Puncak upacara berlangsung pukul 11.05 WIB saat Sampeyan Dalem tiba di Watu Gilang, batu keramat yang sejak masa Mataram menjadi titik peneguhan kekuasaan.
Di hadapan keluarga besar Dalem, para Abdi Dalem, serta tamu kehormatan dari dalam dan luar negeri, Sabda Dalem dibacakan dengan suara mantap dan penuh wibawa.
“Ing Watu Gilang iki, Ingsun hanetepaké nggentèni kalenggahané Kanjeng Rama Sinuhun Pakoe Boewono XIII…” demikian awal ikrar yang menandai tonggak historis Jumeneng Dalem PB XIV.

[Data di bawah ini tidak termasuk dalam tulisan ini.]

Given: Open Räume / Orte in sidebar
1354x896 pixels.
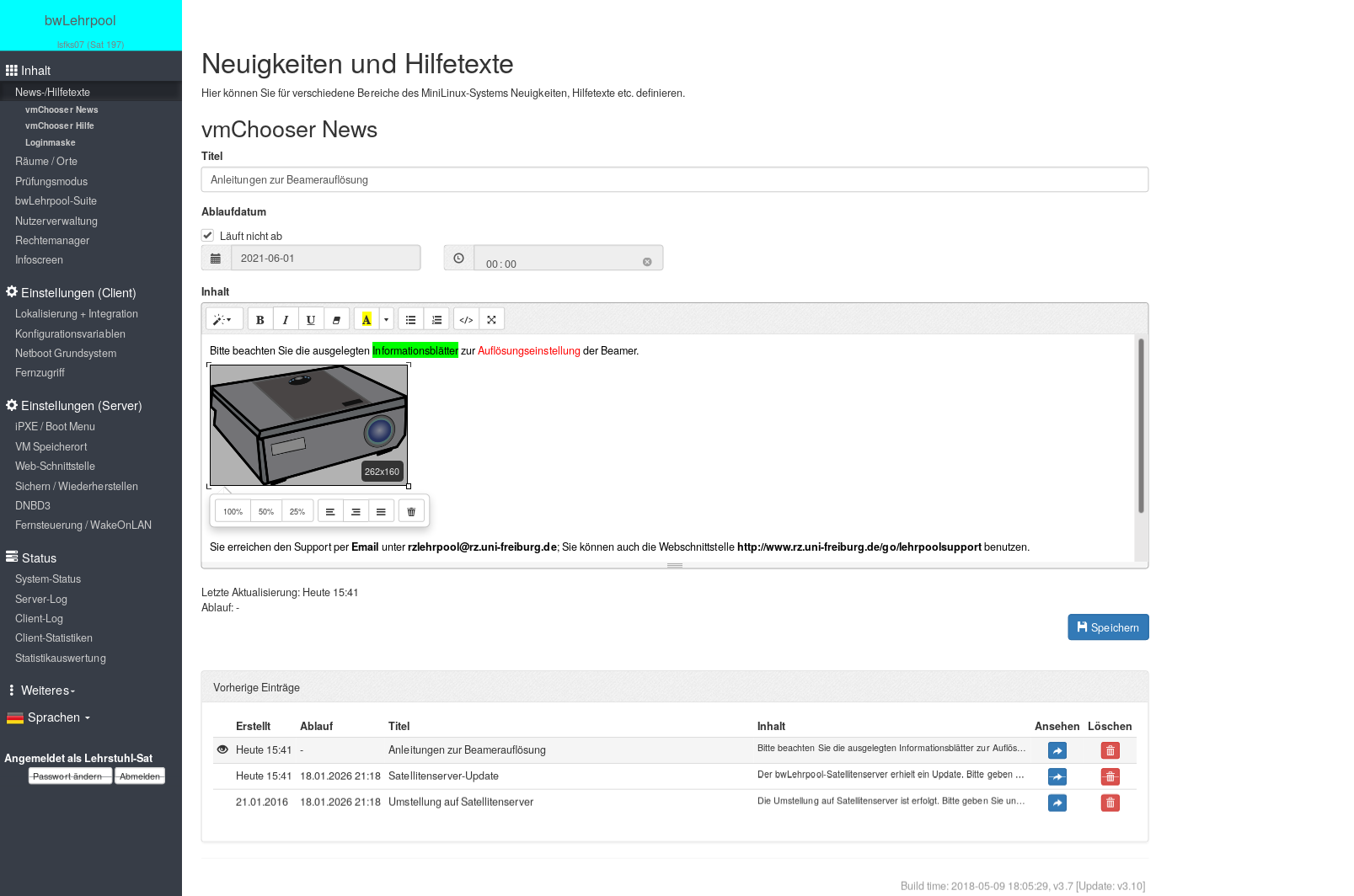Looking at the screenshot, I should click(x=46, y=162).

PB XIV Hamangkoenagoro menyampaikan tiga janji besar. Yakni menjalankan kepemimpinan berdasarkan syariat Islam dan paugeran Karaton Surakarta, mendukung Negara Kesatuan Republik Indonesia secara lahir dan batin, serta menjaga kelestarian warisan budaya Mataram.
Begitu sabda usai, para tamu berdiri memberi penghormatan, dan kirab agung dimulai pukul 11.50 WIB.
SISKS Pakoe Boewono XIV, bergelar lengkap Sampeyandalem Ingkang Sinoehoen Kangdjeng Soesoehoenan Pakoe Boewono Senapati Ing Ngalaga Ngabdurrachman Sayyidin Panataga Kang Jumeneng Kaping XIV.
Rute kirab mengikuti jalur tradisi dari Sitihinggil menuju Sasana Sumewa, keluar ke Alun-alun Lor, Gladag, Loji Wetan, hingga kembali mengitari Pagelaran. Ribuan masyarakat memadati rute, melambaikan tangan sebagai bentuk dukungan terhadap era baru kepemimpinan Karaton.
Pada pukul 14.00 WIB, prosesi kondur Dalem menjadi penutup seluruh rangkaian Jumeneng Dalem. Sampeyan Dalem memasuki kembali Kedaton melalui jalur tradisi Kori Brojonolo, Bangsal Kamandhungan, Srimanganti, dan berakhir di Prabasuyasa.
GKR Timoer Rumbaikusuma Dewayani selaku juru bicara Karaton menegaskan bahwa Jumeneng Dalem PB XIV adalah momentum pemulihan martabat Karaton.
“Ini bukan sekadar suksesi, tetapi penanda babak baru Karaton memasuki jalur yang benar,” pungkasnya.